ASSIGNED TASK ->
Please retype every entry, keeping each one exactly as written.

----------------------------------------

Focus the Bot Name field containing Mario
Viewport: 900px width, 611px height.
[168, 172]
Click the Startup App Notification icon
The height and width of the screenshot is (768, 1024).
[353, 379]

----------------------------------------

TASK RESULT ->
Focus the Bot Name field containing Mario
Viewport: 900px width, 611px height.
[168, 172]
Click the Startup App Notification icon
The height and width of the screenshot is (768, 1024).
[353, 379]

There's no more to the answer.